Berikut tata cara penukaran uang baru melalui aplikasi PINTAR BI:
Pertama, masyarakat melakukan pendaftaran secara daring di laman resmi PINTAR BI. Kedua, siapkan KTP untuk memudahkan pengisian data diri pada menu “Penukaran Uang Rupiah Melalui Kas Keliling”. Ketiga, lakukan pemesanan sesuai wilayah penukaran yang tersedia.

Adapun batas maksimal penukaran Rp5,3 juta terdiri atas pecahan Rp50 ribu maksimal 50 lembar, Rp20 ribu maksimal 20 lembar, Rp10 ribu maksimal 100 lembar, Rp5.000 maksimal 100 lembar, Rp2.000 maksimal 100 lembar, dan Rp1.000 maksimal 100 lembar.

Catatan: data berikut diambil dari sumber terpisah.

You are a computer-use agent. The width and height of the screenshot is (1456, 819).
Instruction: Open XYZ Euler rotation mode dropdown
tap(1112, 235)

Komposisi ini dirancang untuk mengakomodasi kebutuhan uang kecil yang lazim dibagikan saat Lebaran.

Keempat, unduh atau cetak bukti pemesanan untuk ditunjukkan saat penukaran. Kelima, datang ke lokasi sesuai tanggal yang dipilih dengan membawa KTP serta uang rupiah dalam jumlah pas yang telah dikelompokkan sesuai pecahan. Ketentuan “uang pas” ini menjadi bagian dari disiplin layanan agar proses berjalan cepat dan efisien.

Di tengah geliat transaksi digital yang terus tumbuh, tradisi berbagi uang tunai saat Lebaran rupanya masih sulit tergantikan. Lembaran rupiah baru tetap memiliki nilai simbolik, tentang keberkahan, tentang harapan baru, tentang kebersamaan. BI membaca realitas itu, lalu menyiapkan pasokan.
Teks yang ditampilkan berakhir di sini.